BRIEF — In the records below, find the line that contains "Task: Expand the raw body type dropdown" and the line that contains "Where should I", then retype exactly those two lines and every line between them.

GIVEN DATA —
┄┄┄┄┄┄┄┄┄┄

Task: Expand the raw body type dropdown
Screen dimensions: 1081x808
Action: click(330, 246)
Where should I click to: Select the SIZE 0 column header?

┄┄┄┄┄┄┄┄┄┄

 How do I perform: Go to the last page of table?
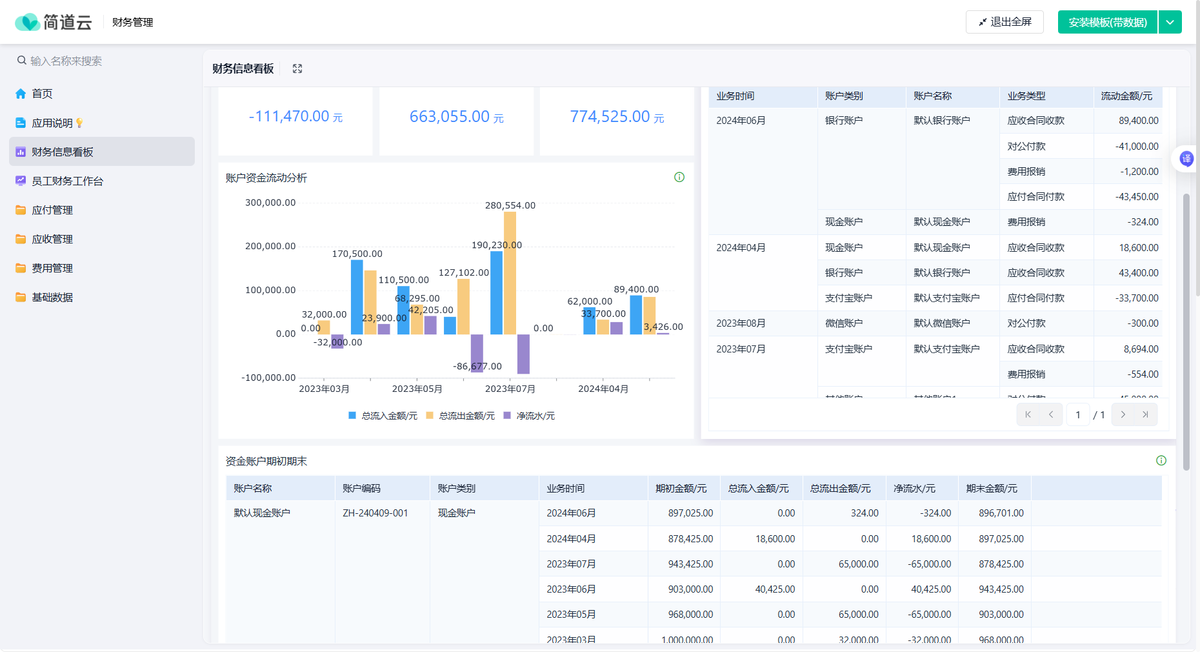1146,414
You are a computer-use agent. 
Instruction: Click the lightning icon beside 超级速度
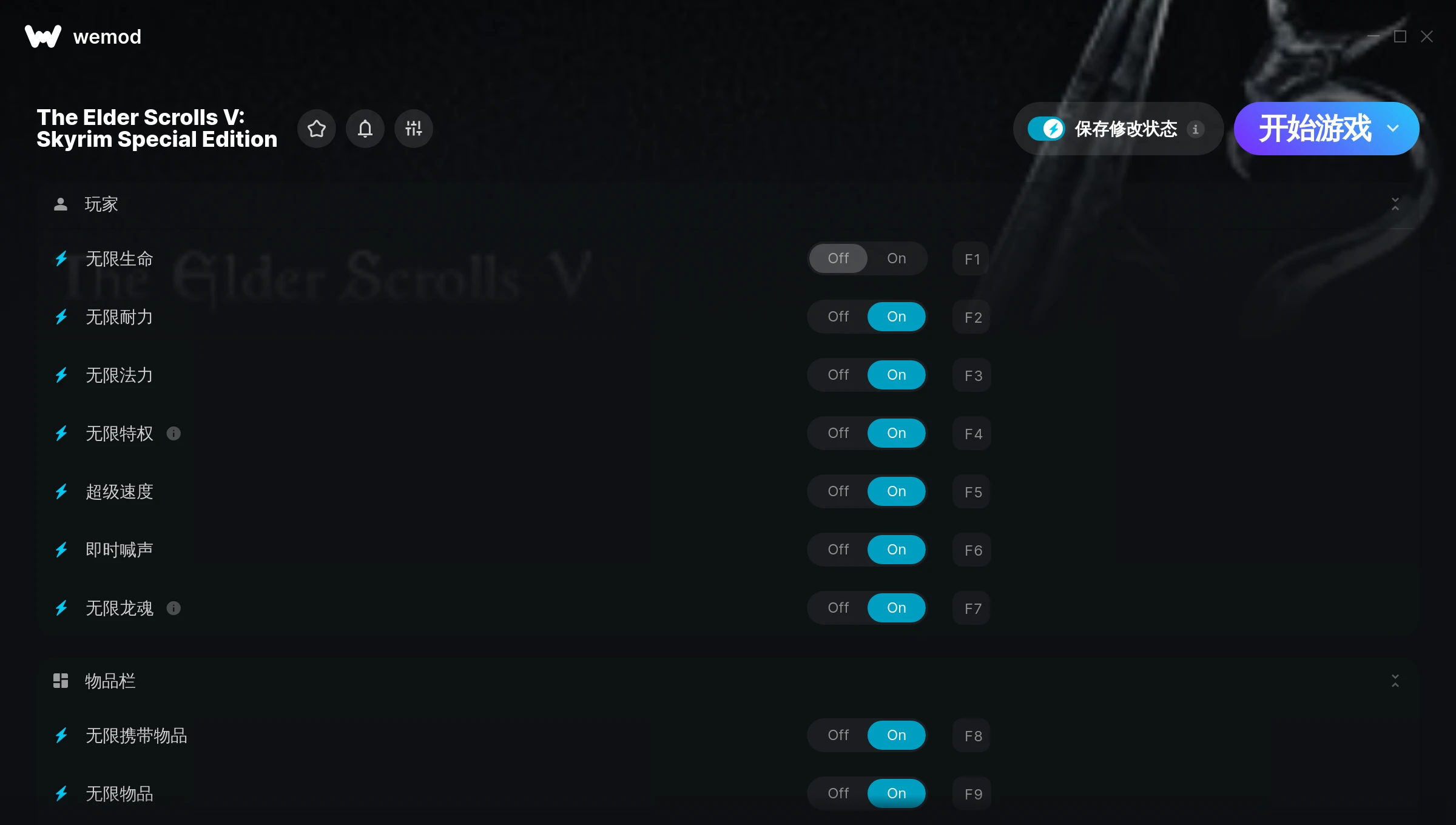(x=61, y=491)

┄┄┄┄┄┄┄┄┄┄

WRITTEN RESPONSE —
Task: Expand the raw body type dropdown
Screen dimensions: 1081x808
Action: click(330, 246)
Where should I click to: Select the SIZE 0 column header?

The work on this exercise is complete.